#### TASK DESCRIPTION
Here is the task for the records below: repeat exactly the lines from the one with "Given: Open the Tags tab" to the one with "The height and width of the screenshot is (404, 1568).", both included, and nothing else.

+++ GIVEN DATA

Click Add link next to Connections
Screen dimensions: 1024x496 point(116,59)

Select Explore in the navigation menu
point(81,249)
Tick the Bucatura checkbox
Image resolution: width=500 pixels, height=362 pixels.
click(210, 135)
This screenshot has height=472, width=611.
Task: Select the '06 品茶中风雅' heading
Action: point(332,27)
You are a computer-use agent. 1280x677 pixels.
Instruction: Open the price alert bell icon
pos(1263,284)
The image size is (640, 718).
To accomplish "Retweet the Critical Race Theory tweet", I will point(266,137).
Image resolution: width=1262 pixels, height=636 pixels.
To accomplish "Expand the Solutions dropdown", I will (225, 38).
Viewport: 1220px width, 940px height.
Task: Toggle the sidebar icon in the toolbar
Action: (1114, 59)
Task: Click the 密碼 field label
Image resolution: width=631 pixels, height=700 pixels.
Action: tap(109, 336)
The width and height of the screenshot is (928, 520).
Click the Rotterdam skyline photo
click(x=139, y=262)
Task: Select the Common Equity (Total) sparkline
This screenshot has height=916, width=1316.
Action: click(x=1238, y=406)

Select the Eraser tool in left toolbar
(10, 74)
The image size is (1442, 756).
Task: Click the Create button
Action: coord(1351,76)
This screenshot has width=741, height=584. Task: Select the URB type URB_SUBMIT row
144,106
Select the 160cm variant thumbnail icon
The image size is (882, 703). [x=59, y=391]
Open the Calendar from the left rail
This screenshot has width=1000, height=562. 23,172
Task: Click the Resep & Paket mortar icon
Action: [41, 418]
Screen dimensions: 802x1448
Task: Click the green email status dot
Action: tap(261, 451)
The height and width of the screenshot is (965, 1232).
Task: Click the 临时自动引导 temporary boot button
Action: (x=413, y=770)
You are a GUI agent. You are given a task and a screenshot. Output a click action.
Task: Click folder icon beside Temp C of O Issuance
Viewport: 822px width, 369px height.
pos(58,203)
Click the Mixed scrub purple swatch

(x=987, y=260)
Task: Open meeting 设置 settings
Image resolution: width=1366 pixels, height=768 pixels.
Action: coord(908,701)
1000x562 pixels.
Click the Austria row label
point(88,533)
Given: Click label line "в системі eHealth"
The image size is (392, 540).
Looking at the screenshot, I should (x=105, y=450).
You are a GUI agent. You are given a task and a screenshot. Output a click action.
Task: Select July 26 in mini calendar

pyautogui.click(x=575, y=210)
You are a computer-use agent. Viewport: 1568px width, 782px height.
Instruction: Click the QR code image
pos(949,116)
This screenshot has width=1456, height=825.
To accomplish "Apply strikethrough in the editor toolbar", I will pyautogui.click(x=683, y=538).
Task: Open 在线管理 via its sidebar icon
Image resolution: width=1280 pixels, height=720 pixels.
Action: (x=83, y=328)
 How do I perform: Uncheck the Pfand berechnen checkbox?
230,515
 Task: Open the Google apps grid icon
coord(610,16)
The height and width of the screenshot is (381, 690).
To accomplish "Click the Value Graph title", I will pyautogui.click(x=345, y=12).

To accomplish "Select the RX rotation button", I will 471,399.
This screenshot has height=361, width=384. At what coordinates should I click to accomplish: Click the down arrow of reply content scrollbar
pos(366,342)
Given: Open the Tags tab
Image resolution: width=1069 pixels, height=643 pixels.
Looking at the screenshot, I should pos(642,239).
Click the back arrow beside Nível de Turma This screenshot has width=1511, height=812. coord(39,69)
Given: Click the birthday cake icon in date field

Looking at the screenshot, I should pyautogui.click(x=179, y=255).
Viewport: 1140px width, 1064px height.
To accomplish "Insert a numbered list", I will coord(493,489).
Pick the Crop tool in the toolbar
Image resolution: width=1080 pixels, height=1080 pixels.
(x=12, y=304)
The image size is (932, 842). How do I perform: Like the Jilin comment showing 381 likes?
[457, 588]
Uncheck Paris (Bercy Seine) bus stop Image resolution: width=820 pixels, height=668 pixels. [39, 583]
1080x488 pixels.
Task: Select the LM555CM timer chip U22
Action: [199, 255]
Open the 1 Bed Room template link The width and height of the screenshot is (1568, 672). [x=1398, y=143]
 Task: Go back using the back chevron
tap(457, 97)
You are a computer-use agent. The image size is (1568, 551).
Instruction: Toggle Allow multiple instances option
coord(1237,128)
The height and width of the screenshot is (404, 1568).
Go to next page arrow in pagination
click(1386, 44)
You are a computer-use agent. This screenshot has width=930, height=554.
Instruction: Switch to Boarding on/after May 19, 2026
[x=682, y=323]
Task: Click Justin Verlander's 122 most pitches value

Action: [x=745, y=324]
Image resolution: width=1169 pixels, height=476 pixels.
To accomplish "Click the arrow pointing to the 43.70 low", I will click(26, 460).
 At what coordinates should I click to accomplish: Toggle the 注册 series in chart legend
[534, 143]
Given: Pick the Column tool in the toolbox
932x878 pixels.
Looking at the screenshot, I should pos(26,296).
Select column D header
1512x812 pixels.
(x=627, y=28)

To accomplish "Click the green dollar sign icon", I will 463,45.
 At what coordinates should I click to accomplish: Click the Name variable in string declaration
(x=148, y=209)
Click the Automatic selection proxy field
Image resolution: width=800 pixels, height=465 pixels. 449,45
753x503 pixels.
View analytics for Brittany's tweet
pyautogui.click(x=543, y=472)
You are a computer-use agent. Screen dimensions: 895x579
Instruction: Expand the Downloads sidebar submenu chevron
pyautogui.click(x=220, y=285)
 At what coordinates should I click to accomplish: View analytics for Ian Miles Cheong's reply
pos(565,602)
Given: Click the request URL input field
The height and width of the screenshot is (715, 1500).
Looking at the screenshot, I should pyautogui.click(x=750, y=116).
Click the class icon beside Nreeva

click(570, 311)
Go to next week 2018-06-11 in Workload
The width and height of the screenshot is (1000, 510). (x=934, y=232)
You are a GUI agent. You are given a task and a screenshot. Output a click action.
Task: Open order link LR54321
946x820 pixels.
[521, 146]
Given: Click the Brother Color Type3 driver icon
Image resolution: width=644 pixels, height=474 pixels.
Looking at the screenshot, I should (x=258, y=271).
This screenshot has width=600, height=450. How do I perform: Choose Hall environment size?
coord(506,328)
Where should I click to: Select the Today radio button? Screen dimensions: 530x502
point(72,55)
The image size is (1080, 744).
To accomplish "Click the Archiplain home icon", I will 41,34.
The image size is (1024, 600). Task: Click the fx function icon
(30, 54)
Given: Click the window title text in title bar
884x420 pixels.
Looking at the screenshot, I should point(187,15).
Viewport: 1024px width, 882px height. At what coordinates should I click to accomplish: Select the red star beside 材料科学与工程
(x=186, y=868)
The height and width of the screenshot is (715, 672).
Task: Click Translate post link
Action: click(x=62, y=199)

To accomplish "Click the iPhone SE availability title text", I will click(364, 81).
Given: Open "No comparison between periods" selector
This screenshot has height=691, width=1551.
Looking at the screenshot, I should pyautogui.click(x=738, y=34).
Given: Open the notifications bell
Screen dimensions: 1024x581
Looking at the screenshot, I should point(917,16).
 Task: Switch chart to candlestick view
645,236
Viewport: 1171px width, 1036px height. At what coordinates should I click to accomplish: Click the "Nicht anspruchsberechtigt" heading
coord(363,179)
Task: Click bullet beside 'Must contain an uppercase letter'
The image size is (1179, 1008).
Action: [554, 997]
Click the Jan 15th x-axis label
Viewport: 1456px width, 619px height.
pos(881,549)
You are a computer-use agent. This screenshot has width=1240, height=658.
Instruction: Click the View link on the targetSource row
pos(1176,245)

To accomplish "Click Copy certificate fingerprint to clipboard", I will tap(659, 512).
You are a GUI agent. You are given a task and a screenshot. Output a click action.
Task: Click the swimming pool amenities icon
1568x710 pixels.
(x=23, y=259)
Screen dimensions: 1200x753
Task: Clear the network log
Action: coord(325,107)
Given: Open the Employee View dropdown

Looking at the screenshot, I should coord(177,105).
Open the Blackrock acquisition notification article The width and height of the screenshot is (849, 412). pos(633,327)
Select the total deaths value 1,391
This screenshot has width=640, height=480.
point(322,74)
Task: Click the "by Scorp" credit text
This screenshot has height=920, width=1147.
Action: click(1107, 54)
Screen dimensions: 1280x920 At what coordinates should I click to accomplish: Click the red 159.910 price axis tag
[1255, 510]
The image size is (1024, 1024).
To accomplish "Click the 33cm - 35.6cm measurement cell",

++++++

#### ANSWER
Given: Open the Tags tab
Image resolution: width=1069 pixels, height=643 pixels.
Looking at the screenshot, I should pos(642,239).
Click the back arrow beside Nível de Turma This screenshot has width=1511, height=812. coord(39,69)
Given: Click the birthday cake icon in date field

Looking at the screenshot, I should pyautogui.click(x=179, y=255).
Viewport: 1140px width, 1064px height.
To accomplish "Insert a numbered list", I will coord(493,489).
Pick the Crop tool in the toolbar
Image resolution: width=1080 pixels, height=1080 pixels.
(x=12, y=304)
The image size is (932, 842). How do I perform: Like the Jilin comment showing 381 likes?
[457, 588]
Uncheck Paris (Bercy Seine) bus stop Image resolution: width=820 pixels, height=668 pixels. [39, 583]
1080x488 pixels.
Task: Select the LM555CM timer chip U22
Action: [199, 255]
Open the 1 Bed Room template link The width and height of the screenshot is (1568, 672). [x=1398, y=143]
 Task: Go back using the back chevron
tap(457, 97)
You are a computer-use agent. The image size is (1568, 551).
Instruction: Toggle Allow multiple instances option
coord(1237,128)
The height and width of the screenshot is (404, 1568).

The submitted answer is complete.